The Undressing of a Generation
When I was growing up, I was taught that eavesdropping was wrong. Many years later, when I went to law school, I was taught that anything you say can be used against you in a court of law. In business school I learned how important it is to protect a company’s (and a person’s) good name.
Maybe that is why I am still uncomfortable with Facebook (as much as I like it).
After years of requests from friends and relatives, as well as personal and professional curiosity, I finally signed up for Facebook and joined the social networking phenomenon. In my opinion, Facebook is amazing—truly a wonder to behold. It’s a one stop place to communicate with your friends, keep up with relatives, express yourself, support causes that you love, exchange photos and messages, build your own personal global community, and much more. Facebook is not just a social networking site, it is a revolution. It is fun, interesting, and exciting—a world of endless discoveries, thrilling reunions and reconciliations, captivating experiences, and unlimited self-expression.

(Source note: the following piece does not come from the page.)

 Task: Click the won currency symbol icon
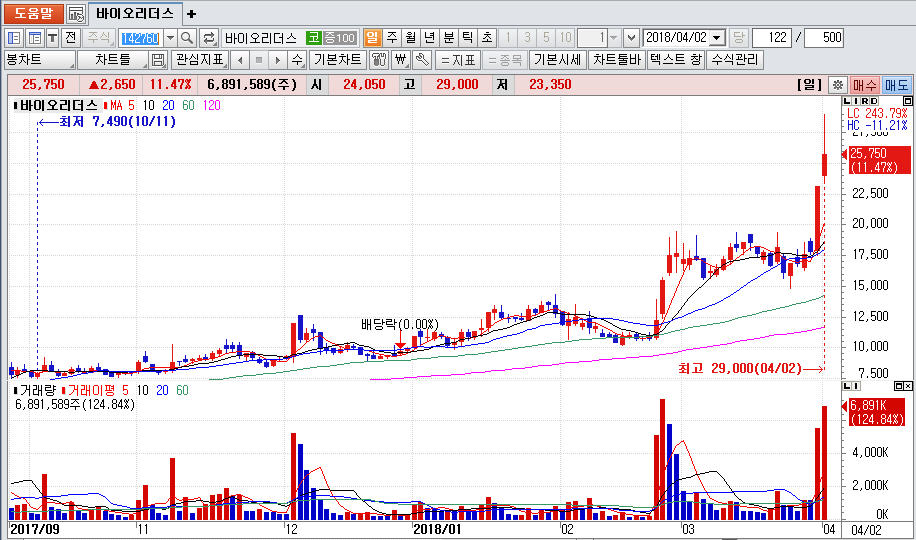tap(401, 60)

Yet, from what I have seen, it is also a place where smart people forget about normal, healthy boundaries. Out of a desire to describe their personality and express their uniqueness to their dear friends, people reveal all kinds of things about themselves to their vast and growing list of Facebook “friends,” most of which are not in that inner circle of truly close friends. Facebook does not let you distinguish between levels of friends (e.g., intimate friends verses distant friends), and I can tell you from experience that it is very hard to turn down “friend requests” from a stranger when that stranger and I share a mutual friend who has recommended me.
In the old days, we were taught that personal privacy was something to be guarded and cherished. We were taught that “Big Brother” looking over our shoulder was a bad thing. You literally would have had to hire a private investigator to discover what is now freely revealed by people online. It’s almost as if everyone is “undressing.”
But this isn’t the beach.
Even if a person is immensely careful about what he or she says on Facebook, he or she can’t control what friends say or do or post, and how that might reflect back on the person. The digital world has not changed the fact that who we associate with does say something about us. Do people really understand the implications of posting so much “behind-the-scenes” information?
I can’t help but wonder how many people will not get the jobs they wanted, the publishing deals they sought, the favorable references they needed, or the unswerving loyalty they expected, because of what they exposed about themselves on social networking sites.
In this brave new digital world, how do we teach young people not just internet safety, but wisdom and discretion?
Proverbs 17:28 says, “Even a fool is thought to be wise if he holds silent.”